OpenAI CEO Sam Altman testifies in ‘historic’ Senate hearing on AI safety

Sam Altman, the CEO of OpenAI and co-founder of Worldcoin, recently testified before Congress alongside IBM’s chief of trust, Christina Montgomery, and NYU professor Gary Marcus. 

The Senate judiciary subcommittee session represented Altman’s first official appearance before Congress, giving senators the opportunity to question the OpenAI CEO concerning his company’s views on regulation.

Dubbed a “historic” session by Illinois Senator Dick Durbin, the proceedings focused on understanding the potential threats posed by generative AI models such as ChatGPT and how lawmakers should approach regulation.

Altman’s comments — which were described by congressional members and fellow speaker Gary Marcus as seeming sincere and genuine — appeared to take several senate members by surprise.

He advocated for the establishment of a federal oversight agency with the authority to issue and revoke development liscenses, stated that he believed creators should be compensated when their work is used to train an AI system, and agreed that consumers who suffer harm using AI products should be entitled to sue the developer.

Altman shrugged off questions related to the recent “AI pause” letter calling for a six-month moratorium on the deployment of systems more powerful than GPT-4, the AI system underpinning ChatGPT, by stating that OpenAI had spent longer than six months evaluating GPT-4 before deploymeny. He said the company had no plans to deploy another model within the next six months.
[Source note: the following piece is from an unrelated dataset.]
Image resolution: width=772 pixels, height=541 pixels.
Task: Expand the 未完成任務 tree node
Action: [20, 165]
Gary Marcus, a signatory of the pause letter, admitted he agreed more to the spirit of the letter than its contents, but urged Congress to consider global oversight as well as federal regulation — a sentiment Altman agreed with.

Throughout the hearing, the three guest speakers aligned on most topics. This included support for privacy protections, greater government oversight, third-party auditing, and how soon the U.S. government should seek to regulate the industry (immediately).